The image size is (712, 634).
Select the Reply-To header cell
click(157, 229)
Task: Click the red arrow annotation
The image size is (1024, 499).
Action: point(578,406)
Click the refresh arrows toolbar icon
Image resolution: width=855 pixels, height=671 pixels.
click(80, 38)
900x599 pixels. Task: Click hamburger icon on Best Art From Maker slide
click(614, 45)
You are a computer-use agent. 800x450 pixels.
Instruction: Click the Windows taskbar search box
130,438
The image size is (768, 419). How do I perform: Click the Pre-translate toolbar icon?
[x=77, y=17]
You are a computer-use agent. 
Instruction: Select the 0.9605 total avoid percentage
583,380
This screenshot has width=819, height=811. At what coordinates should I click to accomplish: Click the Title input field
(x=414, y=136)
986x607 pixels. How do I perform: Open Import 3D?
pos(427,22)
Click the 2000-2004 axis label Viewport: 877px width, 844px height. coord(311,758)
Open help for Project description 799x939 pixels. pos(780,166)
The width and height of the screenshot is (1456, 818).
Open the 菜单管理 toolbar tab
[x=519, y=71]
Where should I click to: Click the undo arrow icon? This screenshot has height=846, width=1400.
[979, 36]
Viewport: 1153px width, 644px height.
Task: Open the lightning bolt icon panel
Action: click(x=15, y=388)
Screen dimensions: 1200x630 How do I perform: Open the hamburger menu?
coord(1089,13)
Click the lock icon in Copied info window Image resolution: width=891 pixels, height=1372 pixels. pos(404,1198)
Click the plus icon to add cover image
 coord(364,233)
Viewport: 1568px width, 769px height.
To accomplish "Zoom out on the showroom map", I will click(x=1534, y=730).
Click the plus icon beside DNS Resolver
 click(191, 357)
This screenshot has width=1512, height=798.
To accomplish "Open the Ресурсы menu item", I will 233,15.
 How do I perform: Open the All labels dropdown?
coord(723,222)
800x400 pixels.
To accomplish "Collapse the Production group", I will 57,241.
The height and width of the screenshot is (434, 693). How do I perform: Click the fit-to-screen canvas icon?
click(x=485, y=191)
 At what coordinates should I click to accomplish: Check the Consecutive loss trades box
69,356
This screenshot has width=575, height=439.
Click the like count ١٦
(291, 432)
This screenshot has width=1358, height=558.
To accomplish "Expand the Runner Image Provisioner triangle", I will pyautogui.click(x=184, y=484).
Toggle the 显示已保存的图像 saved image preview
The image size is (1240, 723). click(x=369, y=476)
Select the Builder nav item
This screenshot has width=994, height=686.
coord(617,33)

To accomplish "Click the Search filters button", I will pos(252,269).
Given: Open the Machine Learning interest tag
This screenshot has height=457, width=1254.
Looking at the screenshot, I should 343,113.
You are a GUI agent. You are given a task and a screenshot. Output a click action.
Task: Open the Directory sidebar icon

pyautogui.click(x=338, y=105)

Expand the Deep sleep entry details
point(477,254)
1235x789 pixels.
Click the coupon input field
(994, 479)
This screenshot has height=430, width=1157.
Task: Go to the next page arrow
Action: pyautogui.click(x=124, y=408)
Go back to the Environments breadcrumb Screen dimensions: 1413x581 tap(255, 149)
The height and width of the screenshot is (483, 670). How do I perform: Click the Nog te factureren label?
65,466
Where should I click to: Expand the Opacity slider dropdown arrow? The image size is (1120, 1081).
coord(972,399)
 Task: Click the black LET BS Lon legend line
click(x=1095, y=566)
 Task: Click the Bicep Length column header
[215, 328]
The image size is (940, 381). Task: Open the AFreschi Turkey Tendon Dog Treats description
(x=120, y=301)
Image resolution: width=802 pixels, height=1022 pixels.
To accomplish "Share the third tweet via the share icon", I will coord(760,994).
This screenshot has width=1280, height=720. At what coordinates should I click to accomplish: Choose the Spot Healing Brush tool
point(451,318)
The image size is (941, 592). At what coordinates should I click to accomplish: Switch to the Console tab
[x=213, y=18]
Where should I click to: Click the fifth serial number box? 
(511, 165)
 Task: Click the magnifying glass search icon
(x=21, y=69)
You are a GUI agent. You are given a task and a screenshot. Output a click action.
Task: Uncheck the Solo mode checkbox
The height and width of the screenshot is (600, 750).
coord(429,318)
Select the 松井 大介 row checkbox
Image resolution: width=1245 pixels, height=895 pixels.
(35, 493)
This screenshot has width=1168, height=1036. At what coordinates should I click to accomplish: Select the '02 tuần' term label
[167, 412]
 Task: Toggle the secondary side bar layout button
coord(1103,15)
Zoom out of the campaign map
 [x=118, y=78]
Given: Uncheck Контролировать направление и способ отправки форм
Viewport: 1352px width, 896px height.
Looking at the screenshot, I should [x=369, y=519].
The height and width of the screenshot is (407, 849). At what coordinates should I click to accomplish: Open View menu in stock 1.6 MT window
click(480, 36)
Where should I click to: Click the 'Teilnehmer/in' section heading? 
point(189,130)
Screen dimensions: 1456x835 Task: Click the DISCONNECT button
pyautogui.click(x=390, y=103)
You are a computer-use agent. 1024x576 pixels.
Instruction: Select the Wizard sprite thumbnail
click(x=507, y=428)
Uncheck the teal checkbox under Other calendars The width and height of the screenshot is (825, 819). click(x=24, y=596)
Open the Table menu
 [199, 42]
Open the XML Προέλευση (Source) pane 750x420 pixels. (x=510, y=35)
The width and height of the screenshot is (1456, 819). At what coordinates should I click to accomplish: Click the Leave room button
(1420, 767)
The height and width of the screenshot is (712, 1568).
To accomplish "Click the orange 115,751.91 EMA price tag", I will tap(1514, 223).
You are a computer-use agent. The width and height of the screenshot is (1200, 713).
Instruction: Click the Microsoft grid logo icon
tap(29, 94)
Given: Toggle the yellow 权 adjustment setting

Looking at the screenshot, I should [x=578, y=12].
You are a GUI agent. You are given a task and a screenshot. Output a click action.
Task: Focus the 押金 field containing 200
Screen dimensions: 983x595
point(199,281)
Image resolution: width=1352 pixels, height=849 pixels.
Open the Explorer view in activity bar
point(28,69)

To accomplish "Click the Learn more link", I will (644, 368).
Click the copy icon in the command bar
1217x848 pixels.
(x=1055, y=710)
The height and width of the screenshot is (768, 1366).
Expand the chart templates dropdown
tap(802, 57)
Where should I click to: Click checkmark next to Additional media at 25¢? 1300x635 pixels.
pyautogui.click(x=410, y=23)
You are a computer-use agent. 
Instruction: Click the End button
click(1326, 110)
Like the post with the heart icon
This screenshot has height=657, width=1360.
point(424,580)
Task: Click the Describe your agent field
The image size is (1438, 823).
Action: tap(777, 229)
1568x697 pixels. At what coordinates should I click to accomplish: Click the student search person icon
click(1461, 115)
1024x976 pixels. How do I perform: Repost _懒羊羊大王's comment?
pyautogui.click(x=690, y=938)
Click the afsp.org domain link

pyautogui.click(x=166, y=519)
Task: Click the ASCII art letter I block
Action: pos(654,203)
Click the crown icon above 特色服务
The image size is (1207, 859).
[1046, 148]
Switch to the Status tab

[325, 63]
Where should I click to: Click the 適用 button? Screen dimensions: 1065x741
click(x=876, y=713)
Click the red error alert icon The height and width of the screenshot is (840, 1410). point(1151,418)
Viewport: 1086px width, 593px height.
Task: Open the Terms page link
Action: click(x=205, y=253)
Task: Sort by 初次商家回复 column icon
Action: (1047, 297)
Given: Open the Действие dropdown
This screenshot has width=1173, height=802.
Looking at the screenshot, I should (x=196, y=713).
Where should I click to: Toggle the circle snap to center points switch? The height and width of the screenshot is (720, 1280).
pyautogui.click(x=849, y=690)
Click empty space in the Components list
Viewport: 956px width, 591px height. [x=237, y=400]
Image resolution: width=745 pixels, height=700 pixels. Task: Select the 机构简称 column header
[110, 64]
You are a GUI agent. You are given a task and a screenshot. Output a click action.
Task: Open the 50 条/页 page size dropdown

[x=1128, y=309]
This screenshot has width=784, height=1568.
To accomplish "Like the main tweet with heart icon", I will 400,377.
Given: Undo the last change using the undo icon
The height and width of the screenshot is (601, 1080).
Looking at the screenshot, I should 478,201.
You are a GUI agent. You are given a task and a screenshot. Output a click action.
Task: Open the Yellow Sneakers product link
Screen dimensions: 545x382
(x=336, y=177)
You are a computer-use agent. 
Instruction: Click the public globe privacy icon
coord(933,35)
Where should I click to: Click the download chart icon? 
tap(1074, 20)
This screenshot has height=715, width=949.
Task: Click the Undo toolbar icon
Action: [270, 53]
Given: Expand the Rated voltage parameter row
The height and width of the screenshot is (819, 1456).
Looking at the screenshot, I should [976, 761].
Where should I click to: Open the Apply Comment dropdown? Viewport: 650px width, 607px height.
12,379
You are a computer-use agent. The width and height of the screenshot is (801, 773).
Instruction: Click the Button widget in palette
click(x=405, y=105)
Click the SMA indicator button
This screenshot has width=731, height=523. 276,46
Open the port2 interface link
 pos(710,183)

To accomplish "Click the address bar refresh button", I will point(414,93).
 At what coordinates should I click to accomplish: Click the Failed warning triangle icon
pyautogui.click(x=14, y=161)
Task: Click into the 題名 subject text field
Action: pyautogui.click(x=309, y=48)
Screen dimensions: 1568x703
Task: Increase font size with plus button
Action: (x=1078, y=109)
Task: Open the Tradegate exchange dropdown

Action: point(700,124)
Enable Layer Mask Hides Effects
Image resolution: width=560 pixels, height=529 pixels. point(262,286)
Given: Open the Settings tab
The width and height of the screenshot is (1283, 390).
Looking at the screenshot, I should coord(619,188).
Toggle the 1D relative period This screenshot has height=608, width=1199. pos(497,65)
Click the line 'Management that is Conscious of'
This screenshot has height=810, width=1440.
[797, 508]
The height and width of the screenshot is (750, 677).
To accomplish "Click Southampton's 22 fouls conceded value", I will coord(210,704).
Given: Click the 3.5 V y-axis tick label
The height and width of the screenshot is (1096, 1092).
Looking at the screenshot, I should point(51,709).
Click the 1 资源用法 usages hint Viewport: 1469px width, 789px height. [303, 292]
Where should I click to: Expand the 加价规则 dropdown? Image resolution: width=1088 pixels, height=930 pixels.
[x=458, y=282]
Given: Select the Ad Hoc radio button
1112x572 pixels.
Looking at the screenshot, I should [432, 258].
◆ ◆ ◆
Exactly repeat the lines running from the top of the listing to the line bearing "You are a computer-use agent. 800x450 pixels.", both of those lines included, and only them.

| Reply to the task |
The image size is (712, 634).
Select the Reply-To header cell
click(157, 229)
Task: Click the red arrow annotation
The image size is (1024, 499).
Action: point(578,406)
Click the refresh arrows toolbar icon
Image resolution: width=855 pixels, height=671 pixels.
click(80, 38)
900x599 pixels. Task: Click hamburger icon on Best Art From Maker slide
click(614, 45)
You are a computer-use agent. 800x450 pixels.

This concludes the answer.